Thursday, April 17, 2014
Tania Deeley has always thought she was one of the only human children at her school. The vast majority of the students are human'like androids called teknoids created by Oxted Corporation to appease a world largely unable to produce children. Tania begins to suspect her friend of being teknoids until she has an accident in London where her foot is ripped off, revealing not blood and bone, but metal. Her entire world is thrown into chaos as she is mercilessly teased for her teknoid status and tries to come to terms with it. She also knows she can only exist until she's eighteen and then she must return to Oxted for recycling. Determined to make the rest of her life count, she throws herself into creating poetry and music. Can she avoid the mandatory recycling?
Expiration Day shows a world on the verge of extinction. People just can't have children and no one knows why. All of their resources go towards figuring out and fixing this problem. Women who are fertile are the most protected class with the least freedom. They are impregnated over and over with no choice as to who does it and all their children are given away. To appease infertile parents, they adopt teknoids for eighteen years and then give them back. However, losing an android child has huge repercussions for the parents including suicide, divorce, and murder. Needless to say it's not a great fix, but does succeed in the family have an eighteen year normal existence pretending their child is human. The book is told in diary form from age 11 to age 18. It takes place in futuristic England and the government has become oppressive, banning the search of basic information and films featuring androids, like Blade Runner and Pinnochio. I wish more of this was explored.

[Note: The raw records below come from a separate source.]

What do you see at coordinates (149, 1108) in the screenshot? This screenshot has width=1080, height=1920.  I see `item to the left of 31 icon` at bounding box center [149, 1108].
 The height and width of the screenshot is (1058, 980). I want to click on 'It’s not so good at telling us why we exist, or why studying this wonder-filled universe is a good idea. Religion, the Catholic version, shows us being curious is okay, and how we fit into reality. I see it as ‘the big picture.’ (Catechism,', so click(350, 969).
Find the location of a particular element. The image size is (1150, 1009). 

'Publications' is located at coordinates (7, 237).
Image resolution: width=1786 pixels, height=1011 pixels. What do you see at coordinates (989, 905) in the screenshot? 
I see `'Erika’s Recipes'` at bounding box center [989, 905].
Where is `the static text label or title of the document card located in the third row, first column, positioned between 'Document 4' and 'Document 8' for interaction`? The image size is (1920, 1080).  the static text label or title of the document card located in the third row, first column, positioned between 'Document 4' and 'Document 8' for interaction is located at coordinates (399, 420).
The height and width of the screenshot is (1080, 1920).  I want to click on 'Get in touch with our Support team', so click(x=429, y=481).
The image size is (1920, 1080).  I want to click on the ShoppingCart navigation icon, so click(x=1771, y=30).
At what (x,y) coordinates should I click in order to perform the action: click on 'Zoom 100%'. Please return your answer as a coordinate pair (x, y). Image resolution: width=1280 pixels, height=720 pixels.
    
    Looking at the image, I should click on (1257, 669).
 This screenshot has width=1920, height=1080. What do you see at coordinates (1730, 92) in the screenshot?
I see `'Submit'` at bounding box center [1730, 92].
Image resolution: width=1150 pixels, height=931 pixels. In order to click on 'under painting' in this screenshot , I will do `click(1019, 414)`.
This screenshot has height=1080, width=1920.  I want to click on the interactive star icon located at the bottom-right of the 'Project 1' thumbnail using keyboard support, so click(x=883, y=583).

I had a lot of problems with the novel. It's the most selfish thing to raise a child and tell them they're human only to basically throw them away to die at 18 so the adults can play at being a parent. The concept frankly disgusts me because these androids are people and are being treated as dolls to be thrown away. Even though the majority of children are teknoids, it was a huge taboo to mention it. When it came out about Tania, she was subject to bullying even though the bullies were also teknoids. I just found it completely illogical to be punished for acknowledging the truth. The narrative also had a few plot holes and kept didn't really change over the course of 7 years. The writing is uneven and is fully realized and nuanced in one place and one dimensional in others.
Expiration Day was an ok read. The concept was interesting, but had a lot of problems in practice. I liked the twist ending and enjoyed most of the book, but some parts infuriated me to no end.